Thursday, January 25, 2007

Ambiguity in William Byrd's Two Texts

William Byrd wrote the “History of the Dividing Line” for some Virginians who wanted him to survey the people and the land in North Carolina. “The Secret History” is more of a personal journal that is compromised of William and his comrades’ sexual escapades among the North Carolinian women written mainly for his intimate friends. As these two texts are juxtaposed in our reading, it is easy to see the duplicity of William Byrd. For instance, in paragraph 17, Byrd elaborates on a particular provinces’ apathy towards God and religion, “They do not know Sunday from any other day.” Byrd’s religious observation is contradicted by his own playful innuendos, “She asked me very pertly who was to keep an account of the evil?
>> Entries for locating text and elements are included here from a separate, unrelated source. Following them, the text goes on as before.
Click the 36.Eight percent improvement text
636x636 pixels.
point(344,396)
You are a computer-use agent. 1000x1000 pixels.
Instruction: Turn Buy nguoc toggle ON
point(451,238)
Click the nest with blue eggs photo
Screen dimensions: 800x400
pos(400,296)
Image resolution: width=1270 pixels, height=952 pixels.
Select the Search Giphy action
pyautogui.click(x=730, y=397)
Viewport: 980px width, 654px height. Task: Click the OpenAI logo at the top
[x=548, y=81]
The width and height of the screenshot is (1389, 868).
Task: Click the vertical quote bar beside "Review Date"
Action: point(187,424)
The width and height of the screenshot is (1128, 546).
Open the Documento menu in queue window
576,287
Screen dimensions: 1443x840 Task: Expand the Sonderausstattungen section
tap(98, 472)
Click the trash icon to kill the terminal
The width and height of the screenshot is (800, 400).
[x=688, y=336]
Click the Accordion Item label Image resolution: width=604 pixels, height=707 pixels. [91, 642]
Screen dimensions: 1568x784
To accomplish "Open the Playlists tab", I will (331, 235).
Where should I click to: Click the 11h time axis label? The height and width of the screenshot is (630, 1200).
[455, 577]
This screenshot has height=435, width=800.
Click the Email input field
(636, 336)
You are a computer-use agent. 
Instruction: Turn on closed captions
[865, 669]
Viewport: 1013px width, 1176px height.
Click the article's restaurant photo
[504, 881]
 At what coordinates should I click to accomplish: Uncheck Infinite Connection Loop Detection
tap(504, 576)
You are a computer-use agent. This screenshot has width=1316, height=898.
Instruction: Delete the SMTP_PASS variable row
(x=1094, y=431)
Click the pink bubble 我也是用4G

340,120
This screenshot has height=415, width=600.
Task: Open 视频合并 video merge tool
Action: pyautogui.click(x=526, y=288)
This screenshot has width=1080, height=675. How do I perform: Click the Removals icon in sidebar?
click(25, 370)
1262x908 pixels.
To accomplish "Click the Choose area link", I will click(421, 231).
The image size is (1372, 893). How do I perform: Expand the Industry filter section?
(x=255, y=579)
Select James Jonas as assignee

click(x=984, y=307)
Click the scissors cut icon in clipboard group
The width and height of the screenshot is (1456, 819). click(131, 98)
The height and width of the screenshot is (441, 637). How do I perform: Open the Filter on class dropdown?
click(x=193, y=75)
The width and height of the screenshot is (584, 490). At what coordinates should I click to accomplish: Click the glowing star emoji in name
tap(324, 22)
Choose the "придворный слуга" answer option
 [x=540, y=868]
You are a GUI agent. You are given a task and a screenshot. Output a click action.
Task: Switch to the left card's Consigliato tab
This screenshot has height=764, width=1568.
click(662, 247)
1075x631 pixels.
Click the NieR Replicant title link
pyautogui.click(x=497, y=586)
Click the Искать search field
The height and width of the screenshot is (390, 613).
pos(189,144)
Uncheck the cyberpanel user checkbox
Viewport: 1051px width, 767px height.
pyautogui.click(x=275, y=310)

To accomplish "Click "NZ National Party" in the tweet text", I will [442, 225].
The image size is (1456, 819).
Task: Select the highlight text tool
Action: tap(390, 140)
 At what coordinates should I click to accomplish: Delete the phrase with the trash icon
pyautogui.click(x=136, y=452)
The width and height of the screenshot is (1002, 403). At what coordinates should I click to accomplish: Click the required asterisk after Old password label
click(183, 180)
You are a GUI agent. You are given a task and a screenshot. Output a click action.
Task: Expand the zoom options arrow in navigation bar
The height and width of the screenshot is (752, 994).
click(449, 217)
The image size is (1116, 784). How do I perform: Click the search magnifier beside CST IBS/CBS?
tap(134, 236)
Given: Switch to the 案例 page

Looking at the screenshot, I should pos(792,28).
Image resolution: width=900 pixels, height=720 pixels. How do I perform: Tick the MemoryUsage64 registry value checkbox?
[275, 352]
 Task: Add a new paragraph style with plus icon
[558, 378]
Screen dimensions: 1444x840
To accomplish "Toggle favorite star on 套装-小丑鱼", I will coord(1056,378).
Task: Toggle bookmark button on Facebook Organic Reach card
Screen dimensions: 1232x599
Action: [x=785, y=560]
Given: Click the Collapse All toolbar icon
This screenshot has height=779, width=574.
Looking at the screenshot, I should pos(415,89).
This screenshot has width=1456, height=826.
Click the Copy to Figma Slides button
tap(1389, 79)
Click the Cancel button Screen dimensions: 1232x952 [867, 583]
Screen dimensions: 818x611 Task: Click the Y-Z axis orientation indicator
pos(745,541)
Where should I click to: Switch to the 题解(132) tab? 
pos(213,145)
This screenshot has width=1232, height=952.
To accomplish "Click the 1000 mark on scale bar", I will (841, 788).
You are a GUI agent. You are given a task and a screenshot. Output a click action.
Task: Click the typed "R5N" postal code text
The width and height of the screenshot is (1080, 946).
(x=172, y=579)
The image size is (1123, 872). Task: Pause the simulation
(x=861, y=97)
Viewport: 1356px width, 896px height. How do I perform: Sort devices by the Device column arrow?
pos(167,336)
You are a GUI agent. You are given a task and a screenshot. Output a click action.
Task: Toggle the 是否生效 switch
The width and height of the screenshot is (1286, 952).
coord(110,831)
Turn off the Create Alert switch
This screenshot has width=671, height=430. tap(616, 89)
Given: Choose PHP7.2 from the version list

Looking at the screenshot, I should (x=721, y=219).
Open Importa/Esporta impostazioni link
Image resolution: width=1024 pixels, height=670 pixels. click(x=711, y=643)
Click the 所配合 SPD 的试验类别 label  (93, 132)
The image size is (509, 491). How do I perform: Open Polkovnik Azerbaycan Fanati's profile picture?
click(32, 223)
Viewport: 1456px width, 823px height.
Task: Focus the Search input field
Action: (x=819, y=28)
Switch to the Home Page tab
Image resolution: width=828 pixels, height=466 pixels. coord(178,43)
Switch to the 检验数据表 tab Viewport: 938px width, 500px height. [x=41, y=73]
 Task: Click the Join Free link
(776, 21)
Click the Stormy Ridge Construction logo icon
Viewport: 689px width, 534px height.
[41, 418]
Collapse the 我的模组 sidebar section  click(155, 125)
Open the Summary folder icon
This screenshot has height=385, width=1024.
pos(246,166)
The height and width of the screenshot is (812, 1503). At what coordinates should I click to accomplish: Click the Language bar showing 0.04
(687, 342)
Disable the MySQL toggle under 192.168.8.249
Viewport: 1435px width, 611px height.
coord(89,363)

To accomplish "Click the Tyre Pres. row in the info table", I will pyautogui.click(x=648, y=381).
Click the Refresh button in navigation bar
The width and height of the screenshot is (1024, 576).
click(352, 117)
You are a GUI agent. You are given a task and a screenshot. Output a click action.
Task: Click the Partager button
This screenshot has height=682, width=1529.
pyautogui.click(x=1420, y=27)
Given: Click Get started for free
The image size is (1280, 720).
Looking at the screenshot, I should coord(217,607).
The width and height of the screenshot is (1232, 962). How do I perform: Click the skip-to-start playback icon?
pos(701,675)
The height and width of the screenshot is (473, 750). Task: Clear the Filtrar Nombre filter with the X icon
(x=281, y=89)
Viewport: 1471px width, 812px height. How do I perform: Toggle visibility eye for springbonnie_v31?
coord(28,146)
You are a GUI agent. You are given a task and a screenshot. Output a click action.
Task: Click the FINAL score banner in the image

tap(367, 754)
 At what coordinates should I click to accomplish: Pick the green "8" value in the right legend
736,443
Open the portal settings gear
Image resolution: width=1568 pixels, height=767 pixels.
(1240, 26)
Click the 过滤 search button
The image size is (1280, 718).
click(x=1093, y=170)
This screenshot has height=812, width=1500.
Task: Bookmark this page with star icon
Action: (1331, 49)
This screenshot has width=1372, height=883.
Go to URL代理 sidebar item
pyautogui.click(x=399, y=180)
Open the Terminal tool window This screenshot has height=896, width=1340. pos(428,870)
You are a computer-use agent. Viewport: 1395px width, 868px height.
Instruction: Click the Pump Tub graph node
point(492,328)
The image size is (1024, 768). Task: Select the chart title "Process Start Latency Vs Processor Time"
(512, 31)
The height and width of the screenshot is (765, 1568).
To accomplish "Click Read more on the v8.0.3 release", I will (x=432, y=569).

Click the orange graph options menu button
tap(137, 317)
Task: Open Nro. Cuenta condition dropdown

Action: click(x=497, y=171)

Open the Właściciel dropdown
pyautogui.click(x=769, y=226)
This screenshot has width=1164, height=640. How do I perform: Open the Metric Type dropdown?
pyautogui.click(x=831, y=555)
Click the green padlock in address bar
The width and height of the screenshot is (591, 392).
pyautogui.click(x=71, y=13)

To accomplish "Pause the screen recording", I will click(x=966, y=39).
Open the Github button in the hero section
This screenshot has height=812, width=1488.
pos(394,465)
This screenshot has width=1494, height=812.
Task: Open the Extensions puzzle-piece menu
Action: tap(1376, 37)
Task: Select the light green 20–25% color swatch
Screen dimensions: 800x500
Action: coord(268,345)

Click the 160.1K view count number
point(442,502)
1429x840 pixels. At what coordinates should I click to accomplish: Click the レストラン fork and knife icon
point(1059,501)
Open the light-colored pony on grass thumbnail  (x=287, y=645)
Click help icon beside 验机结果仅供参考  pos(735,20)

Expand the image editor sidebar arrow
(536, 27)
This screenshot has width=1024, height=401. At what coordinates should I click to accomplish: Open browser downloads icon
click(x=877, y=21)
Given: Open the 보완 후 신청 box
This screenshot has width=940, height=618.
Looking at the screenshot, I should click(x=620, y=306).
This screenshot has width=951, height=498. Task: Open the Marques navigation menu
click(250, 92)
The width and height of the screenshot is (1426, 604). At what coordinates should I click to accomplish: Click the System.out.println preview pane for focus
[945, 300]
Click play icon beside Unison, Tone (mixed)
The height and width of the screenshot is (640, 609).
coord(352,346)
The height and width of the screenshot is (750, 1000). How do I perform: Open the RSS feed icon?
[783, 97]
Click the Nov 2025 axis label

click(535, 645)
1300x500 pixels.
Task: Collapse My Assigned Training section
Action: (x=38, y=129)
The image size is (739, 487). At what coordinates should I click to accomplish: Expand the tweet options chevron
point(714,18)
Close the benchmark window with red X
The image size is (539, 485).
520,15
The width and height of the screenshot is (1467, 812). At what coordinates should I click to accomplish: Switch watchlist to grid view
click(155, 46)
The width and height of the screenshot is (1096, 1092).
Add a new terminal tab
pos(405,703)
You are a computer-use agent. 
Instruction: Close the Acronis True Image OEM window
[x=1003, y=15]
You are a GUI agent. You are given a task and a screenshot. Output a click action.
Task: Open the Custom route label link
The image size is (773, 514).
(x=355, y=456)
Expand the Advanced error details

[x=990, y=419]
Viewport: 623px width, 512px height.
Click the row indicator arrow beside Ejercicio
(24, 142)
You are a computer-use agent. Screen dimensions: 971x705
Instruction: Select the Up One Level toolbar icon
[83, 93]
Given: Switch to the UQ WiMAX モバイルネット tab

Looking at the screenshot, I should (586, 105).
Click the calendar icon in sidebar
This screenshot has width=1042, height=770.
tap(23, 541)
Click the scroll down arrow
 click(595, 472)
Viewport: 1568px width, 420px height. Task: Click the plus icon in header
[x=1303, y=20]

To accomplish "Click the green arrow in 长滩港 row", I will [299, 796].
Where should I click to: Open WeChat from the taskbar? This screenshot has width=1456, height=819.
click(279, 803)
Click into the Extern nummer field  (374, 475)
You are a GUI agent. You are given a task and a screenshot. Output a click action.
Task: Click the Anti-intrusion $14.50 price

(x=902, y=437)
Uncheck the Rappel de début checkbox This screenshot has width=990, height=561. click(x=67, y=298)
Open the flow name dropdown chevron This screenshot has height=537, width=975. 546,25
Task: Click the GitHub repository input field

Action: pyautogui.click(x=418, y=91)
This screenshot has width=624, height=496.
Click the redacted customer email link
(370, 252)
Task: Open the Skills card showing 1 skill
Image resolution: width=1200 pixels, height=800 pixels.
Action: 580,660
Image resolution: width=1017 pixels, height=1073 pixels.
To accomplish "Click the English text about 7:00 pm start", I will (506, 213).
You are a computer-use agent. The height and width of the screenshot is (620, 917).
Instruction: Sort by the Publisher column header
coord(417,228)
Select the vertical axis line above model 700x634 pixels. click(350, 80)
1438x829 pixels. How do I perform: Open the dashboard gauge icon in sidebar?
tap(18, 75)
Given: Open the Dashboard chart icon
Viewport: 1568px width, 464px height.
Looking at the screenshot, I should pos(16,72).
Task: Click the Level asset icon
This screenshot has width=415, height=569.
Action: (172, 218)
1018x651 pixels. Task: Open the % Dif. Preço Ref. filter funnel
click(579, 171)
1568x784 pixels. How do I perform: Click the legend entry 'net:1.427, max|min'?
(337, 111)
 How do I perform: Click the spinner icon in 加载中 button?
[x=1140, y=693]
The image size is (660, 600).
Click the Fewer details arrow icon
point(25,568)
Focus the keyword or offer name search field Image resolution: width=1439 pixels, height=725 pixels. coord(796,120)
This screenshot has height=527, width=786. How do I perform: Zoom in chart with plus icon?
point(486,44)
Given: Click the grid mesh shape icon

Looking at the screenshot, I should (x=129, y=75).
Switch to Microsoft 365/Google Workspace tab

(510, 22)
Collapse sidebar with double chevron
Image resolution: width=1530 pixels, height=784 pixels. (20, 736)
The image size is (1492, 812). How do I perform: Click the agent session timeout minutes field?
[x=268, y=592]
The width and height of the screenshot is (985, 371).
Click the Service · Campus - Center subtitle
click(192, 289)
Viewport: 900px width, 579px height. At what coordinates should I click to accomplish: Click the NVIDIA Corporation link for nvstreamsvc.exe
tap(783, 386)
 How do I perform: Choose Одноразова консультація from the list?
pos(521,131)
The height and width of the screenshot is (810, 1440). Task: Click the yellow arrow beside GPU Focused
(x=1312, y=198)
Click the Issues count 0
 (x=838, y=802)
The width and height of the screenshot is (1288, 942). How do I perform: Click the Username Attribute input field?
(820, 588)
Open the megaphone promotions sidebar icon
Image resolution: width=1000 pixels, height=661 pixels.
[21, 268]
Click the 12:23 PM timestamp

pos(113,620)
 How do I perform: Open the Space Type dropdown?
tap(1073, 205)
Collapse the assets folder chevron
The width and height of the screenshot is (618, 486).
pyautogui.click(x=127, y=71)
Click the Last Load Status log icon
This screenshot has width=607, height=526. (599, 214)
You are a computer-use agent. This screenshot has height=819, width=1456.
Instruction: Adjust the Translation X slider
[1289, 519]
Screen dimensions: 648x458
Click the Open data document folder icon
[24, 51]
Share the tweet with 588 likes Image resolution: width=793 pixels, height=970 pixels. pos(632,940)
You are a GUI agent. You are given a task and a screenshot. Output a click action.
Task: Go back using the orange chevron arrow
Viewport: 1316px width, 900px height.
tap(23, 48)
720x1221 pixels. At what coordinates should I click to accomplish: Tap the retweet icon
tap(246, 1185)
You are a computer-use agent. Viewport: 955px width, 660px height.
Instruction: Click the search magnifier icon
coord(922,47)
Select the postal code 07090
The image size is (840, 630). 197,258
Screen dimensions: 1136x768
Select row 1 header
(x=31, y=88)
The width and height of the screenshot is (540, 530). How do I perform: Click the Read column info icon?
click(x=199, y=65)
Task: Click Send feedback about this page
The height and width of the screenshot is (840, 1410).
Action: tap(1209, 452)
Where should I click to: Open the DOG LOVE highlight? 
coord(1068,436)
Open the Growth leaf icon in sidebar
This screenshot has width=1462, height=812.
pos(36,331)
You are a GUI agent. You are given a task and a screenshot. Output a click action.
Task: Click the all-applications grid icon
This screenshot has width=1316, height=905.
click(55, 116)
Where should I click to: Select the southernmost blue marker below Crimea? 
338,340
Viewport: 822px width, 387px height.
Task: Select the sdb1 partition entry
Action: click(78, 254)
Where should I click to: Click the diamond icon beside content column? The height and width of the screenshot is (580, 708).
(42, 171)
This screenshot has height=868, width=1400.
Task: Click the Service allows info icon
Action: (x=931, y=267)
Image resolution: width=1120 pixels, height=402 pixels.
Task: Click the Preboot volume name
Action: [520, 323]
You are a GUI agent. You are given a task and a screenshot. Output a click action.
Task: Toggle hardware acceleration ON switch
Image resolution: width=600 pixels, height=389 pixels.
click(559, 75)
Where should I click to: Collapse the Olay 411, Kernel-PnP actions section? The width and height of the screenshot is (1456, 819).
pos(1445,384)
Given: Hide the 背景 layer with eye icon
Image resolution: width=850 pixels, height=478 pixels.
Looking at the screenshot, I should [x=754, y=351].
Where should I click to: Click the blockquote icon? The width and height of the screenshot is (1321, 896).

I told her she should be my secretary for that if she would go along with me.” As the latter example comes from “The Secret History,” and the former example comes from
“The History of the Dividing Line” one begins to think that Byrd is wearing a façade for the Virginian people, when in actuality his sexual interests make him as unworthy as the North Carolinians without religion. Byrd’s ambiguous lifestyle becomes more complex with his regard for the Indian women as dark angels. This oxymoron can be looked at in two different lights. Firstly, the fact that he calls the dark angels means that this could refer to evil or demonic influence. This interpretation of the connotation would coincide correctly with a consensus view on Indians in the colony at that time. This connotation would also please the Virginians for whom Byrd was writing the “History of the Dividing Line.” On the other hand, the oxymoron could also mean that these women are angels with a dark complexion, but still rather pleasing to the eye. This meaning of the connotation would fit nicely with “The Secret History” and Byrd’s sexual exploits. The ambiguity of this oxymoron parallels the ambiguity of Byrd’s two texts. The subject matter of this oxymoron, dark Indian women, reflects the source of the ambiguity of Byrd’s character, which is sexual pleasure.
In Thomas Jefferson’s query “Aborigines,” he reflects a superior attitude towards the Natives through his diction. Jefferson calls the Pamunkies tolerably pure because they have intermarried with people of a lighter skin tone. However, Jefferson shows concern for the disintegration of the Native’s identity. He recognizes that the Colonials had failed to learn anything about the Native’s or their language. He says, “It is to be lamented then, very much to be lamented, that we have suffered so many of the Indian tribes already to extinguish, without our having previously collected and deposited in the records of literature, the general rudiments at least of the languages they spoke.